During August Mt. Charlotte will celebrate 50 years of continuous operation, a significant achievement considering the mine was expected to close on three separate occasions throughout its history.
Gold was originally discovered in Kalgoorlie in 1893 close to where Mt Charlotte’s Cassidy Shaft now stands. Underground mining and exploratory drilling occurred intermittently under various owners until 1962, when Gold Mines of Kalgoorlie (GMK) acquired the mine.
As one of the first operations to use mechanised equipment in the 1960s, Charlotte began continuous bulk underground mining. Whilst many mining operations in the Goldfields fell victim to fluctuations in the mining industry, Charlotte managed to survive.
Brad Bremen, Superintendent Mt.Charlotte, is passionate about Charlotte and her history: “When I came to Kalgoorlie in 1976 it was a very depressed mining industry and Charlotte was the only underground mine still working. As long as people would come past and see the skips operating they knew there was still gold mining in Kalgoorlie, it’s pretty special for a mine to do what Charlotte’s done – special to Kalgoorlie and special for mining in the Goldfields”.

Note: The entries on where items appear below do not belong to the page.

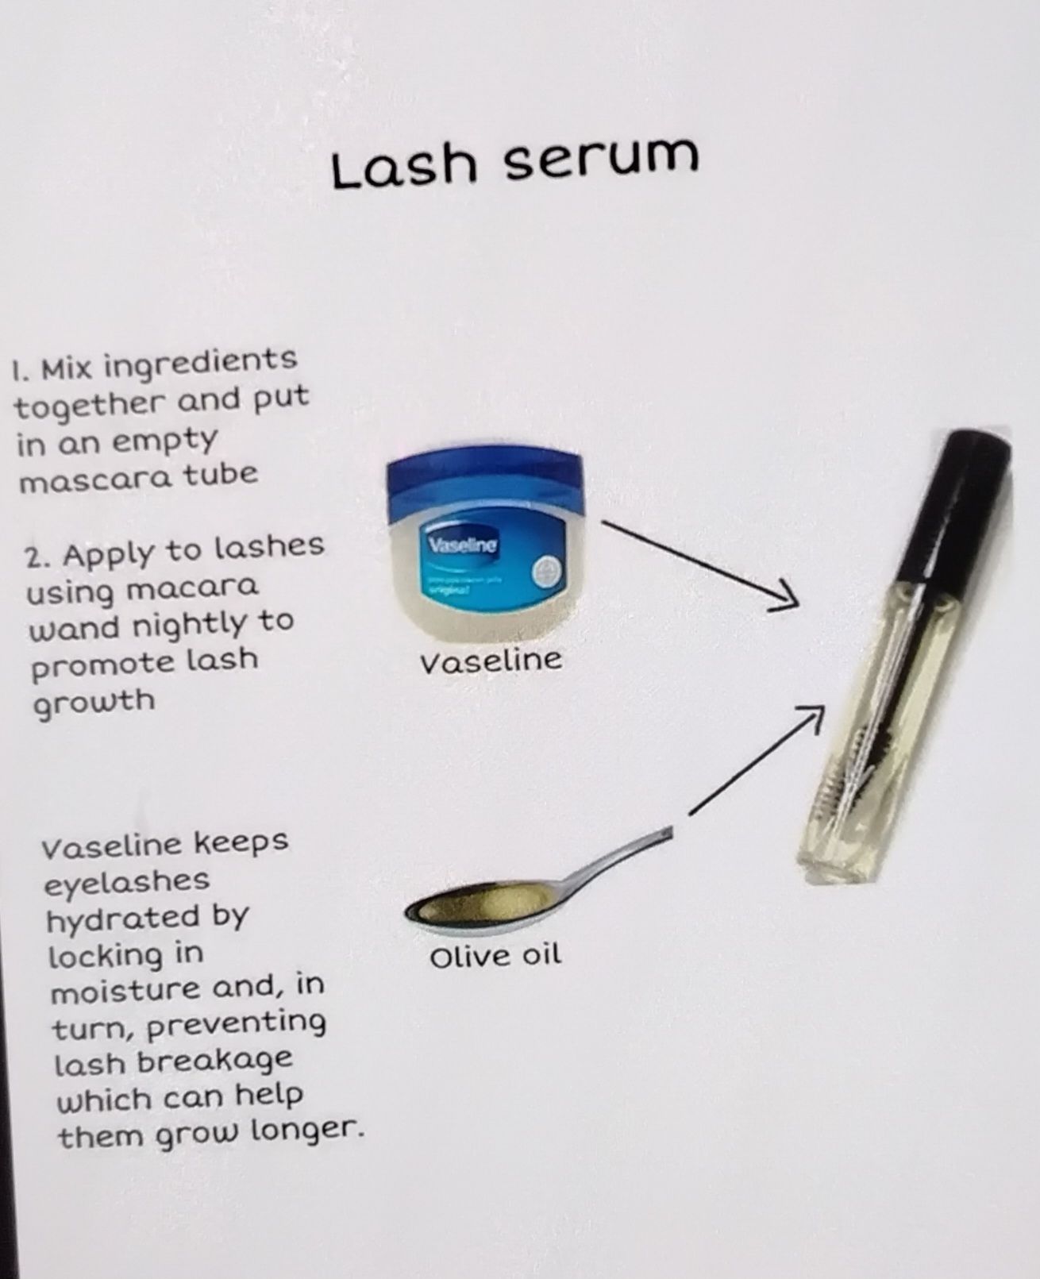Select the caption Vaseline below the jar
pyautogui.click(x=491, y=661)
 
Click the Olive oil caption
pyautogui.click(x=495, y=955)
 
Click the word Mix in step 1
pyautogui.click(x=67, y=368)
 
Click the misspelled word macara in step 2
pyautogui.click(x=192, y=587)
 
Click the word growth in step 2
pyautogui.click(x=94, y=703)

KCGM took ownership in 1989 and the remains of old workings can still be seen throughout the underground. Currently at a depth of 3900ft (1.2km), Charlotte remains the only working underground mine on the Golden Mile, producing an average 3,740 ounces of gold every month.
Events and commemorative material celebrating the mine’s impressive and colourful history are being planned for the coming months.